2.)    The method of placement and assembly at the construction site can dictate aspects of your module design too. A pre-framed wall panel can be fairly heavy per lineal foot depending on the types of material used and the level of completeness of the wall panel. Use of cement based products such as Hardie Board brand siding for example can add a lot to the overall weight. Not too long ago my youngest son and I built an 8’ x 14’ storage shed in my yard. We used 4’x8’ Hardie Board sheet siding which was only 3/8” thick and framed up each wall in one piece on the floor of the shed. We were just barely able to tip the 14’ wall panels up into position. It would not have been practical for the two of us to move that size panel very far. I have also designed panels for jobs where we could anticipate a crane being on location. Some of the panels I have designed were in the range of 24 long with windows pre-installed. I once collaborated with a couple of friends to build a Spec house where we used a combination of prefabricated wood frame wall panels along with SIPS for the roof and floor. I got to operate the rented crane that we used to lift the panels into place. As I recall I designed the wall system to have a maximum panel size of about 16’. If your project is really remote you might need to design panels that are much smaller. The prefabrication panels that Michael Janzen published in the design book that is referenced at the top right of my blog are designed for transportation in a pickup truck.

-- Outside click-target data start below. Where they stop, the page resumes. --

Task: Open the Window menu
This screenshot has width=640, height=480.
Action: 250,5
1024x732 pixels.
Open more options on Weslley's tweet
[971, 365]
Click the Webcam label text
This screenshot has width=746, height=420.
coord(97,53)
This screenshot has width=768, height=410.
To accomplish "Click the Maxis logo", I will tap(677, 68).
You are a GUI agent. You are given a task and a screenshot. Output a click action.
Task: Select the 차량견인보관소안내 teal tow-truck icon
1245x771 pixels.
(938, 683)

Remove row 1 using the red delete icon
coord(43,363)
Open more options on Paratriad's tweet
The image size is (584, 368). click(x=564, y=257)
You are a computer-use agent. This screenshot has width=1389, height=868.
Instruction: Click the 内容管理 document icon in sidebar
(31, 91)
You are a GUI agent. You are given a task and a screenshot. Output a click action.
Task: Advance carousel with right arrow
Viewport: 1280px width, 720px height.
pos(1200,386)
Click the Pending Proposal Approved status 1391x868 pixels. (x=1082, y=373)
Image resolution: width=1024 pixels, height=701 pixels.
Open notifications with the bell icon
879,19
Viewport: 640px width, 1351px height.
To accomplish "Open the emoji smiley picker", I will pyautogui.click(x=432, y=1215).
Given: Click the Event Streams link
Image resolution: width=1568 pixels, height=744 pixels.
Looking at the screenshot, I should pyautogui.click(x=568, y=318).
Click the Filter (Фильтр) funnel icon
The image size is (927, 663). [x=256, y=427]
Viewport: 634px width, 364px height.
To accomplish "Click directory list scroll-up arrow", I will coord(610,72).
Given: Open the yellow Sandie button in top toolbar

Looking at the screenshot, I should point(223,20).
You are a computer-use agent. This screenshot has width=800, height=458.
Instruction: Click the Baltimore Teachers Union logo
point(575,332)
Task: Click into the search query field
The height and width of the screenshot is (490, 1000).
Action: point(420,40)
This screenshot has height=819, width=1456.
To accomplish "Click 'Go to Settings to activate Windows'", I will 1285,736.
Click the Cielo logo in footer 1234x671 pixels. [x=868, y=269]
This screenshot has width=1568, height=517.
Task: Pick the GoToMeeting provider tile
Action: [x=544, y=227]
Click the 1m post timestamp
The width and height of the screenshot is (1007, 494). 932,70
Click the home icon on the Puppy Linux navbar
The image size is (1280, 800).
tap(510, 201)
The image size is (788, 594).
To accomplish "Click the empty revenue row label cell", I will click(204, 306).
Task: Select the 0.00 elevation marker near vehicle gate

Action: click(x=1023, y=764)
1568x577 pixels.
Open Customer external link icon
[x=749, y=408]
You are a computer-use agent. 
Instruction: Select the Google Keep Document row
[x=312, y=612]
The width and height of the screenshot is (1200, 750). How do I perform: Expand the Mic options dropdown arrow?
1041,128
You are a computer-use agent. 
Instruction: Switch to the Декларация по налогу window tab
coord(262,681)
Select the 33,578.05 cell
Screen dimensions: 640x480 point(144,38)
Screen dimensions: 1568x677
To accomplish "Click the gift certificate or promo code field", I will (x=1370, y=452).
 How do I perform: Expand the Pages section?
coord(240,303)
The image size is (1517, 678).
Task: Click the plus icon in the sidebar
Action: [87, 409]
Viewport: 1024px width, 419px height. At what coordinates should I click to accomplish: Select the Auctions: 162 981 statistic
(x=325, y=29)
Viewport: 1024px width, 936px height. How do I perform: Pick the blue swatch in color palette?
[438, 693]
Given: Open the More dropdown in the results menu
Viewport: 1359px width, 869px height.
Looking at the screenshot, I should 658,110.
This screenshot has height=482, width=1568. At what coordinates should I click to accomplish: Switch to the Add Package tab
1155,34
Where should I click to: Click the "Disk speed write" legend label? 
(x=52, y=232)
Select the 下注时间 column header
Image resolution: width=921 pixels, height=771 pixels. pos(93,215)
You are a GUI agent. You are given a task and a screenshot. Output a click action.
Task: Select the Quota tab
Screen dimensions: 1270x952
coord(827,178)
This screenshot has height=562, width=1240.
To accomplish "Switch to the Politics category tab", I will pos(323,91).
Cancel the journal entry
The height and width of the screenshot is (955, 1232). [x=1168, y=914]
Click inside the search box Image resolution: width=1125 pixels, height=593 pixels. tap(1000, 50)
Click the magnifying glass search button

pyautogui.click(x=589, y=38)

3.)    Determining how you will fasten the pieces together during the final assembly stage is an important consideration. This is especially true if the wall panels will arrive at the job site fully enclosed. This might require special attention in the prefabrication stage to make sure that the necessary preparations have been made to allow assembly. Again I refer to Michael Janzen’s plans were he uses a plywood spline between panels. This approach requires that the necessary slot be included in the panels when they are prefabricated. There also are various types of special fasteners that are designed for attaching panels together that would need to be built into the panels during construction.

4.)    The degree of completeness you intend for the prefabricated modules can have a huge influence on the design. As mentioned above the more complete a panel is the heavier it will be. There is also a potential issue relative to inspection of the structure if that is required. Prefabrication companies that make modules that are completely enclosed have to make special arrangements with the appropriate government agencies to pre-inspect their products before they get to the job site. This is one reason that wood frame panelizing companies most typically leave the inner skins off of their panels.

5.)    Permanence and/or the potential need to relocate a structure should be considered. One extreme example of this is found in the modular home industry where the entire home might need to have wheels mounted on it so that it can be moved. This dictates certain things about the maximum size of the individual module – namely that it has to fit on the road. This also dictates certain things about the base frame, which is typically built out of steel. Other material choices are made with the thought of moving the structure in mind. For example overall weight and material flexibility is considered. You might want to use construction adhesive in the assembly process if you do not anticipate relocation.